Ya da çocukların bitmek bilmeyen o güzel meraklarının bir yansıması.
"Ben yaşamanın nasıl bir şey olduğunu öğrenmek istiyorum; durmadan aynı şeyleri yapmak, yaşlanana kadar başka bir şey yapmadan yaşamak olamaz; dünyada yaşamanın anlamı bundan daha fazla olmalı!" demiş…
''Bir gün uyandığımda sizin gibi yaşlanmış ve cahil kalmış olmaktansa, dünyayı keşfedip bilgin balık olmak istiyorum.'' Diyerek ayrılmış yuvasından…
Derenin döküldüğü yeri öğrenmek için atmış kulaçlarını suda.
Yüzmüş, yüzmüş…
Bu hikaye ırmaklarda, denizlerde ve okyanuslarda anlatılıp durmuş… O kadar anlatılmış ki.
Balıklar diyarındaki Küçük Kara Balık masalını bir yaşlı balık anlatıyor. Kitabın son satırlarında ise “…On bir bin dokuz yüz doksan dokuz küçük balık “İyi geceler” dileyerek yatmaya gitti. Büyükanne de uykuya daldı. Ama küçük bir kırmızı balık ne yaptı ne ettiyse de uyuyamadı. Sabaha kadar denizi düşündü hep…” sözleri yer alıyor.
Kitap dünyanın bir yansıması. Suyun parlaklığı tam olarak güzide bir ayna.
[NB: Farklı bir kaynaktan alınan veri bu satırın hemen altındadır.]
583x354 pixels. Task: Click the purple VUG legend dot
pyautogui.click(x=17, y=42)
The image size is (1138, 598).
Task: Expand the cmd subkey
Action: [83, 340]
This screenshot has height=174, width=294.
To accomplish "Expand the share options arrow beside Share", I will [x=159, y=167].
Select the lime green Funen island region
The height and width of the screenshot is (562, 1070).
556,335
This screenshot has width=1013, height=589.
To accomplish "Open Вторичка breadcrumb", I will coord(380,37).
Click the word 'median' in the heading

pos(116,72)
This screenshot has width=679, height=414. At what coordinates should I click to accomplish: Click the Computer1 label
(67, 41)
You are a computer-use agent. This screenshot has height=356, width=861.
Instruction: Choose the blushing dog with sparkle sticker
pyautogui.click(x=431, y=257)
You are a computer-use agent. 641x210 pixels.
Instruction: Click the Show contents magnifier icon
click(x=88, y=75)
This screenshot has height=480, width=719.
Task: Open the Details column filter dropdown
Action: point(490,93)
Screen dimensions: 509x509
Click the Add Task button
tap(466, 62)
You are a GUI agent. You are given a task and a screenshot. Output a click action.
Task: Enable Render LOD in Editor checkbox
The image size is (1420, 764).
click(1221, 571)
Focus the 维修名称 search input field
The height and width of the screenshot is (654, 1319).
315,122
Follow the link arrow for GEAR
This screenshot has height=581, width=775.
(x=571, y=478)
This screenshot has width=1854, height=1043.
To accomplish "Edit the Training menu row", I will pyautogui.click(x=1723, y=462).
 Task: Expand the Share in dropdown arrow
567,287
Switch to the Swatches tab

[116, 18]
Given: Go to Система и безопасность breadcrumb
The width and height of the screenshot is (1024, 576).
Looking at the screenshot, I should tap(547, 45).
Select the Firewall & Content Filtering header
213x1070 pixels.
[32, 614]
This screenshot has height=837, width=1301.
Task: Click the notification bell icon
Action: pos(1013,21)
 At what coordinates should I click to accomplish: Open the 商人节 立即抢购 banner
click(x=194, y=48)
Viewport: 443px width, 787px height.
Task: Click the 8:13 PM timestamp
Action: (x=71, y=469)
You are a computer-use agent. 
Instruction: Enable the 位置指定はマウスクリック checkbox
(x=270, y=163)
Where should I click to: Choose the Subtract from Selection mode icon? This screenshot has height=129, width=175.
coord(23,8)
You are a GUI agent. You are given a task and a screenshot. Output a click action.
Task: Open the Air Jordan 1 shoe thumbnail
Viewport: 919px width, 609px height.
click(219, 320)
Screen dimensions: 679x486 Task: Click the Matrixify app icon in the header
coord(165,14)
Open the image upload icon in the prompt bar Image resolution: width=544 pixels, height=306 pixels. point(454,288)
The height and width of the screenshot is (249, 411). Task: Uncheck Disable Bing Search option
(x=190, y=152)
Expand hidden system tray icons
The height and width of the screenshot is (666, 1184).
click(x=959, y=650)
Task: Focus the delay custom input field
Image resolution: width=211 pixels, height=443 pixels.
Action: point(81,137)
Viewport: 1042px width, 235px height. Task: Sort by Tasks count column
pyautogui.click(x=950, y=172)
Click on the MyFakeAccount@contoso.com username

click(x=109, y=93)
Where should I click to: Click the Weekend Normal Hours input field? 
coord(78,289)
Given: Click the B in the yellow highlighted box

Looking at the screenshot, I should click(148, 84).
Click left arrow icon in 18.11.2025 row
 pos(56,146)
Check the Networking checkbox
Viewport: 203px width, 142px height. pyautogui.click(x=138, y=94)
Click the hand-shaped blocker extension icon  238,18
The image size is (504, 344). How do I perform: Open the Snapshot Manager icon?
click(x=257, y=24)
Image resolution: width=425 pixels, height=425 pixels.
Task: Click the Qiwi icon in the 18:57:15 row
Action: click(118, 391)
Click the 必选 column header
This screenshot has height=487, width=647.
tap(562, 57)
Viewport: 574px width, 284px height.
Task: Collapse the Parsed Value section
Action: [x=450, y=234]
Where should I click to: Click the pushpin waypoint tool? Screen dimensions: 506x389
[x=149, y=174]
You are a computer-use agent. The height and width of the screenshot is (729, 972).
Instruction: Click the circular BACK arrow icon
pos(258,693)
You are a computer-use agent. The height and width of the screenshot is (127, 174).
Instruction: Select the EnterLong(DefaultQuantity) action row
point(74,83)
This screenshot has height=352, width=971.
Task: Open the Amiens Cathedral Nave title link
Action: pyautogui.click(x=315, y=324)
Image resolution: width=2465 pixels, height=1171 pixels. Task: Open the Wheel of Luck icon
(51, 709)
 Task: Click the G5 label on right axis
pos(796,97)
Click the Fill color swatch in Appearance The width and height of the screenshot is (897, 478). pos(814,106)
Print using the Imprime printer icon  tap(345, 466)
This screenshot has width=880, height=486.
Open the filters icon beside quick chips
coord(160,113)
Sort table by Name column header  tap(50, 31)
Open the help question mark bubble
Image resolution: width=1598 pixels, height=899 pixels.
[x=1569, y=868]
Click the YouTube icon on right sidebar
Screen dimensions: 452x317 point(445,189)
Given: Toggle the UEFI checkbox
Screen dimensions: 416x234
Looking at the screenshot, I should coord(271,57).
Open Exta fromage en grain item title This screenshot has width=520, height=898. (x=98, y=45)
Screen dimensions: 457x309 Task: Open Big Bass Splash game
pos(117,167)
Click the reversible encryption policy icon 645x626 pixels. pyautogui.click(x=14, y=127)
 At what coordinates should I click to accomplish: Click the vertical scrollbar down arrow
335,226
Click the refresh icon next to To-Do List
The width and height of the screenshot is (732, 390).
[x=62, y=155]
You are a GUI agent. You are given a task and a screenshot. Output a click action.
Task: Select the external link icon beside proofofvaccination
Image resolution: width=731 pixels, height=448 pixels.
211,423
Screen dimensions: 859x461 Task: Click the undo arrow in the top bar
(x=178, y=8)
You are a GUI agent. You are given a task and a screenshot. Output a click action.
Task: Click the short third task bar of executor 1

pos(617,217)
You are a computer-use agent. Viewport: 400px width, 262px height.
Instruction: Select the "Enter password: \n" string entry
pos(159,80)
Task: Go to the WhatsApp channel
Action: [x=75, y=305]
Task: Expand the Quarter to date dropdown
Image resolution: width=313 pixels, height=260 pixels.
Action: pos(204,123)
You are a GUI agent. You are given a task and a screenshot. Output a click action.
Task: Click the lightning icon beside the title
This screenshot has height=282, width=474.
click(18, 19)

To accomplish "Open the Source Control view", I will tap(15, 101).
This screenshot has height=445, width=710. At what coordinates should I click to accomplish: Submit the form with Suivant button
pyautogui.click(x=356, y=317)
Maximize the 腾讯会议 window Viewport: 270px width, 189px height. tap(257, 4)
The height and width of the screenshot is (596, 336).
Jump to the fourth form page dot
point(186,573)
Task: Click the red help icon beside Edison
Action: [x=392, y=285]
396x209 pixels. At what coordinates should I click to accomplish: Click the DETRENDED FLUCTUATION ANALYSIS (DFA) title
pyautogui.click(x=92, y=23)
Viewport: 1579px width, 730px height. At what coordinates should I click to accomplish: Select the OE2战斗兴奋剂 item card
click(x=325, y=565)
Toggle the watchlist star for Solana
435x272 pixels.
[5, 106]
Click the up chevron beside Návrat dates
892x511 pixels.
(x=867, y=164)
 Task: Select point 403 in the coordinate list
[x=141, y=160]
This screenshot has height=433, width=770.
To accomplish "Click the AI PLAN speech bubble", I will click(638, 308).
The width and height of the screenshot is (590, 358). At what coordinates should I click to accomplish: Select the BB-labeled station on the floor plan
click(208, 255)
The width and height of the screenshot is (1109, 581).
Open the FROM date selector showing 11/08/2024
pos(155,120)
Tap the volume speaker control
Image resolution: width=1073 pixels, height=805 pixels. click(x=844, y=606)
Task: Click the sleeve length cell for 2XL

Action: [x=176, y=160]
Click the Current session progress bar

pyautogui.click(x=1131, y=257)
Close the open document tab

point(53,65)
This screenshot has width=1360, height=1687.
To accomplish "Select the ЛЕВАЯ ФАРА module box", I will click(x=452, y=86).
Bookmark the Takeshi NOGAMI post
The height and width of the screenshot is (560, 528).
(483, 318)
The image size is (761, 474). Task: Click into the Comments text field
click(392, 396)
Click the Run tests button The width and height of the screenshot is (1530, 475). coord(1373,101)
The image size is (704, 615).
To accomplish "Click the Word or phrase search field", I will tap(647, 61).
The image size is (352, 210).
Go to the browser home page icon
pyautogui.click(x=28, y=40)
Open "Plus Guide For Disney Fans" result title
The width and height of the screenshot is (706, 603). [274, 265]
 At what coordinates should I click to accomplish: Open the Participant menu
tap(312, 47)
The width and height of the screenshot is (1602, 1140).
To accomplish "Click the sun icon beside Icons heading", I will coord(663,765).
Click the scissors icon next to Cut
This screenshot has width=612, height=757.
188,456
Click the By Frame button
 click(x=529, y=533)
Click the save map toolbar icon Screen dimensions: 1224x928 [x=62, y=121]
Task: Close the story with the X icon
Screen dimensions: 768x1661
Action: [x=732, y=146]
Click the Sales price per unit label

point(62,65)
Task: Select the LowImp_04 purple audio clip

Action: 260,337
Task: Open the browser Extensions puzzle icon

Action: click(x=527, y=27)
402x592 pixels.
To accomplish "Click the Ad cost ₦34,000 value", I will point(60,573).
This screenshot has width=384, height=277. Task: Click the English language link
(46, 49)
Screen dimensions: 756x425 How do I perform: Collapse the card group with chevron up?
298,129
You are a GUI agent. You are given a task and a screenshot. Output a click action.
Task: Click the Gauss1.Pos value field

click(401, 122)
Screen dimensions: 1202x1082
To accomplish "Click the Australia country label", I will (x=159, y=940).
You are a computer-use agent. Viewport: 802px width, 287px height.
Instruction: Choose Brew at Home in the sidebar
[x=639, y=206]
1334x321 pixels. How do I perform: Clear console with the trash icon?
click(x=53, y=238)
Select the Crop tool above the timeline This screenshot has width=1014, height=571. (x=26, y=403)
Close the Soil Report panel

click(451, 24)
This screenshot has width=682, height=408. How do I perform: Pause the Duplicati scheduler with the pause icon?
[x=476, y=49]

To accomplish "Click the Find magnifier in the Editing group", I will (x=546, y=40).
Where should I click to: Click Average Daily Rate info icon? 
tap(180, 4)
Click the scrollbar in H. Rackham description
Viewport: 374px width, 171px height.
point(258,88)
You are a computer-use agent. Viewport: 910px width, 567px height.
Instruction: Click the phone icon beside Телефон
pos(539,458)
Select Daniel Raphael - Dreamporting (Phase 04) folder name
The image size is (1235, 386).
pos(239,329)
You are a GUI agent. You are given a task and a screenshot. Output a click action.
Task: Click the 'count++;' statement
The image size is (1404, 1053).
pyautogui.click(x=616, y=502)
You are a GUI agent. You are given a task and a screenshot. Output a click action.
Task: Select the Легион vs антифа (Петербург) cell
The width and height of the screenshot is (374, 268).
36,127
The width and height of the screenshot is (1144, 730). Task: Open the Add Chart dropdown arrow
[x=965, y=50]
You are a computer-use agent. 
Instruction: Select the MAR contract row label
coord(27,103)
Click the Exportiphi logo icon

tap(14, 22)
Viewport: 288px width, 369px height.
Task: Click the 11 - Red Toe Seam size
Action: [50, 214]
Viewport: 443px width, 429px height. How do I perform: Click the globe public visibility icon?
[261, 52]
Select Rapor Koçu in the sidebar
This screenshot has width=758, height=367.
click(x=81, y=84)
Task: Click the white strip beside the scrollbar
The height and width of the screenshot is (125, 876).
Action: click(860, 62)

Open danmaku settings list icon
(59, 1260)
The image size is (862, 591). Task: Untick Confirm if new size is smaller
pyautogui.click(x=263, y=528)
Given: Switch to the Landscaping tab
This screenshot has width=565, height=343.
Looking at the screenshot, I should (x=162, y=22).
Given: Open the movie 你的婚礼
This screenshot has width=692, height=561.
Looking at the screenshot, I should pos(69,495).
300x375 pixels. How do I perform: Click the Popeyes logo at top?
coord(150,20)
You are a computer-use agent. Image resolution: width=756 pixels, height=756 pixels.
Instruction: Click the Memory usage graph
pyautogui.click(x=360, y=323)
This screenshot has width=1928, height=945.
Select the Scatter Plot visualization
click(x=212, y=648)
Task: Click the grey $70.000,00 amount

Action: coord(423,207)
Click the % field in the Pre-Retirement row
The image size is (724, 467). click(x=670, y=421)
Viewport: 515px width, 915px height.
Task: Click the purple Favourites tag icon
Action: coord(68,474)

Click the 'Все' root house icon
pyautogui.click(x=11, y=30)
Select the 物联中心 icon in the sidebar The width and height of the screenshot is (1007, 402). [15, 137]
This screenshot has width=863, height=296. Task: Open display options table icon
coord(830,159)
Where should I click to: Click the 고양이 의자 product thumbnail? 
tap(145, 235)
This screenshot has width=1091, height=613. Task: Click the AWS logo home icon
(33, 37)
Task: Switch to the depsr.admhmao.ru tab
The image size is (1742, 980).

Küçük Kara Balığa ne olduğunu bilmiyoruz. Yazar Behrengi bunu bize bırakıyor. Karanlık ve derin sularda minicik bir balığın başına gelebilecek iyi ve kötü şeyleri, bizim düşümüze bırakıyor.
Kara balık herhangi birimiz olabiliriz. Dünyayı merak edip keşfetmek için yola çıkan Kara Balık olabiliriz. Ya da uyuyan On bir bin dokuz yüz doksan dokuz küçük balıktan biri.